If you use this software for academic research, please cite these papers:
- Dominik Schlechtweg, Nina Tahmasebi, Simon Hengchen, Haim Dubossarsky, Barbara McGillivray. 2021. DWUG: A large Resource of Diachronic Word Usage Graphs in Four Languages. In Proceedings of the 2021 Conference on Empirical Methods in Natural Language Processing.
- Dominik Schlechtweg. 2023. Human and Computational Measurement of Lexical Semantic Change. PhD thesis. University of Stuttgart.

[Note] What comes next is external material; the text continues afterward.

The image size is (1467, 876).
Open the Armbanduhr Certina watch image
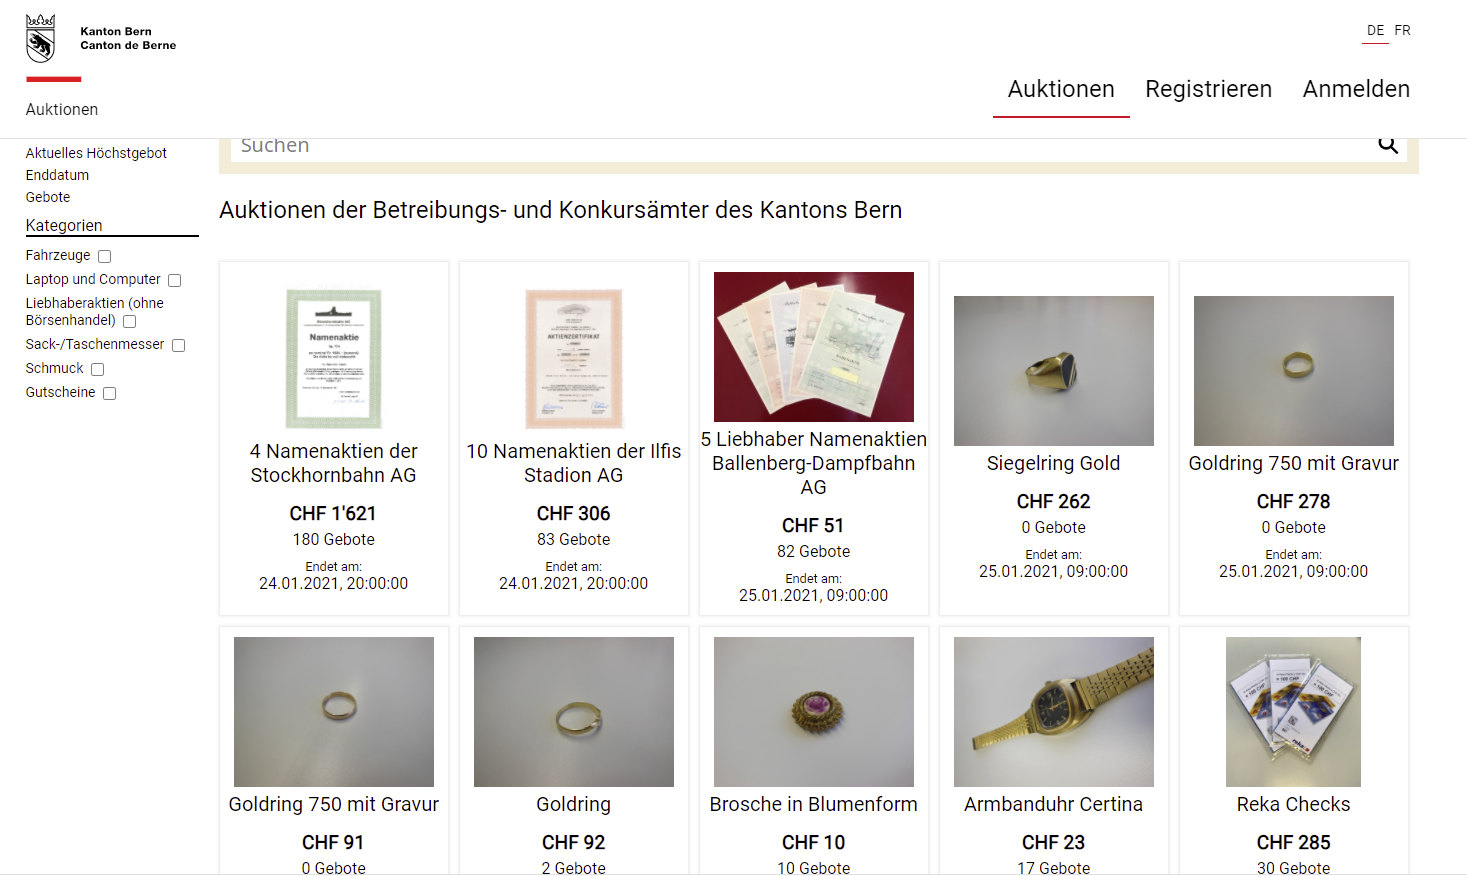[1053, 712]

Find WUG data sets on the WUGsite.
Under scripts/
we provide a pipeline creating and clustering graphs and extracting data from them (e.g. change scores). Assuming you are working on a UNIX-based system, first make the scripts executable with
chmod 755 scripts/*.sh
Then run one of the following commands for Usage-Usage Graphs (UUGs) and Usage-Sense Graphs (USGs) respectively:
bash -e scripts/run_uug.sh
bash -e scripts/run_usg.sh
For the alternative pipeline with multiple possible clustering algorithms (Correlation Clustering, Weighted Stochastic Block Model, Chinese Whispers, Louvain method) and custom plotting functionalities, instead run:
bash -e scripts/run_uug2.sh
There are two scripts for external use with the DURel annotation tool allowing to specify input directory and other parameters from the command line (find usage examples in test.sh
:
bash -e scripts/run_system.sh $dir ...
bash -e scripts/run_system2.sh $dir ...
Attention: modifies graphs iteratively, i.e., current run is dependent on previous run. Script deletes previously written data to avoid dependence. Important: The script uses simple test parameters; in order to improve the clustering load parameters_opt.sh
in run_uug.sh
or run_usg.sh
.
We recommend you to run the scripts within a Python Anaconda environment. You have two options:
- Create and activate the conda environment yourself, and then install the required packages with
conda env update --file packages.yml
. - Run
source install_packages.sh
. This will create the conda environment and install all required packages.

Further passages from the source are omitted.